Analyze Remote Repository

codelens --repo https://github.com/SimonWaldherr/golang-examples --output ./analysis

# Analyze specific branch
codelens --repo https://github.com/SimonWaldherr/golang-examples --branch master --output ./analysis

Analyze Local Directory

codelens --path ./myproject --output ./analysis

Advanced Options

# Set maximum individual file size (default is 10MB per file)
codelens --path ./myproject --max-size 20  # Analyze files up to 20MB each

# Specify file patterns
codelens --path ./myproject \
  --include "*.go" --include "*.md" \
  --exclude "vendor/*" --exclude "*_test.go"

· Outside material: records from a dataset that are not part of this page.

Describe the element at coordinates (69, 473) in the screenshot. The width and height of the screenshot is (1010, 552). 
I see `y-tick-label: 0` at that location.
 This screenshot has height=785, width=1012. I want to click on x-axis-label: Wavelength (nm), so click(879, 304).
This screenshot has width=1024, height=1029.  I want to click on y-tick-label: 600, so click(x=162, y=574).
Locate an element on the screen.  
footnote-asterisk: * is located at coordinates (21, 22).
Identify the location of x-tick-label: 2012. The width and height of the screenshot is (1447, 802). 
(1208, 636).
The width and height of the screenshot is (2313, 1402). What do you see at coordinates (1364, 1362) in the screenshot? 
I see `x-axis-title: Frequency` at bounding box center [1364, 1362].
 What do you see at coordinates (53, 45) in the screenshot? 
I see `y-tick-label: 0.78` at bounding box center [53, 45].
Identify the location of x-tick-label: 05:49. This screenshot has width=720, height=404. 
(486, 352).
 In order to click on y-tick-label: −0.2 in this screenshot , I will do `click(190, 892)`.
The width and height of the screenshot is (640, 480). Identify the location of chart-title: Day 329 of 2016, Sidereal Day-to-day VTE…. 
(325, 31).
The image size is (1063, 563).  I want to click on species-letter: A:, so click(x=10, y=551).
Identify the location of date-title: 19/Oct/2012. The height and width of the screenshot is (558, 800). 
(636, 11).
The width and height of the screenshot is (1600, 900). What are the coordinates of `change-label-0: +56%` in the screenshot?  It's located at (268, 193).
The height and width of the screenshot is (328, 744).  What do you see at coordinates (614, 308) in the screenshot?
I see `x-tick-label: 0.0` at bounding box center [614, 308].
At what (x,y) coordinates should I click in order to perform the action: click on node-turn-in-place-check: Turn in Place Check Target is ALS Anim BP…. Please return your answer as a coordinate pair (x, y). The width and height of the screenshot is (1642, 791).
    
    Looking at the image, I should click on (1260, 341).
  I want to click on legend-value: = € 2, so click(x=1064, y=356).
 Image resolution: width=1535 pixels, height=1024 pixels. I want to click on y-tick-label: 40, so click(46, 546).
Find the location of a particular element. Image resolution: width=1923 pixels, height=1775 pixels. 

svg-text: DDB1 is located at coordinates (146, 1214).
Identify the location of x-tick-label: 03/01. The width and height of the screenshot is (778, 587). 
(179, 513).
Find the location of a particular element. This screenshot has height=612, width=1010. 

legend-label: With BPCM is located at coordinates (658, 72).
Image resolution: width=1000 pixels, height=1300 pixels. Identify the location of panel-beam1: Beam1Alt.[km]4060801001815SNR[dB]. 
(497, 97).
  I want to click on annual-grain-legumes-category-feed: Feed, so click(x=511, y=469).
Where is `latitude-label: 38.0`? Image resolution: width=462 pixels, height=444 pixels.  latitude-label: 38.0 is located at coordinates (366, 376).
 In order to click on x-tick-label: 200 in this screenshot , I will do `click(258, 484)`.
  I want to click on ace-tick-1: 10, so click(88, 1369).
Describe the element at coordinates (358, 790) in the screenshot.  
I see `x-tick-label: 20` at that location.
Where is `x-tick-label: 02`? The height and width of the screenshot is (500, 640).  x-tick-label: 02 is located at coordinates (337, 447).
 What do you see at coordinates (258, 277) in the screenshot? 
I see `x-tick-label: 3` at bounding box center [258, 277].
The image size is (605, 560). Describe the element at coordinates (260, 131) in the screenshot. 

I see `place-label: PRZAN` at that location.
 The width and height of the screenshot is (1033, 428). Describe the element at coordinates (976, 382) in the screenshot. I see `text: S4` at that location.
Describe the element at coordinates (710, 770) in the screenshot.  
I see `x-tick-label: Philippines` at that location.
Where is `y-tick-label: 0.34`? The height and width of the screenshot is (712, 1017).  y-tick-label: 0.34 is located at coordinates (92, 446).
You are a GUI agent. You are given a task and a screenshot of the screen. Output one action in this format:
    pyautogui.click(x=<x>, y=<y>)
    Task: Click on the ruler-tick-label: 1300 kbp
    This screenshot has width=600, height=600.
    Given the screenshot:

# Clone with specific depth and patterns
codelens --repo https://github.com/SimonWaldherr/golang-examples \
  --depth 1 \
  --filter "*.go" --filter "*.md" \
  --skip-tags=false

# Clean up repository after analysis
codelens --repo https://github.com/SimonWaldherr/golang-examples --clean

# Validate Git repository URL(for security)
codelens --repo https://github.com/SimonWaldherr/golang-examples --validate

# Clean all cached repositories
codelens cleanall

Command Line Options

Global Flags

  • --repo, -r: Remote repository URL
  • --path, -p: Local directory path
  • --output, -o: Output directory (default: ".")
  • --branch, -b: Git branch to analyze (default: repository's default branch)
  • --clean, -c: Clean up repository after analysis
  • --validate, -v: Validate Git repository URL
  • --depth, -d: Git clone depth (default: 1, 0 for full history)
  • --skip-tags: Skip downloading Git tags (default: true)
  • --filter, -f: File patterns to clone (empty for all files)
  • --max-size, -s: Maximum size per file in MB (default: 10MB). Files larger than this will be skipped
  • --include, -i: File patterns to include (empty for all files)
  • --exclude, -e: File patterns to exclude (empty for no exclusions)

Commands

  • cleanall: Remove all cached repositories in ~/.codelens directory

Output Format

CodeLens generates a markdown report (codelens.md) with the following structure:

When Files Are Found

# Source Code Analysis for Repository: <repo-name>

This document contains a comprehensive analysis of the source code...

## Summary
- Total files: 115
- Total size: 0.24 MB
- Total tokens: 25880

## Analysis Configuration
- Max file size: 10.00 MB
- Include patterns: [*.go *.md]
- Exclude patterns: [vendor/* *_test.go]

## Language Statistics (GitHub repositories only)
Based on GitHub's language detection:

Primary language: **Go** (85.2%)

## Token Statistics
Token distribution by file...

## Repository Overview
Key statistics about the analyzed codebase...

## File Structure
Below is the list of analyzed source files...

## File Contents
......

When No Files Are Found

# No files were analyzed

Possible reasons:
- All files exceeded size limit
- No files matched include patterns
- All files matched exclude patterns

Cache Directory

CodeLens caches Remote repositories in ~/.codelens/repos/ to avoid repeated downloads.

Requirements

  • Go 1.16 or later
  • Git (for repository cloning)

Development

Code Formatting

To format all Go files in the repository:

# Using gofmt (built-in)
gofmt -w .

The project follows standard Go formatting conventions. It's recommended to format your code before submitting any changes.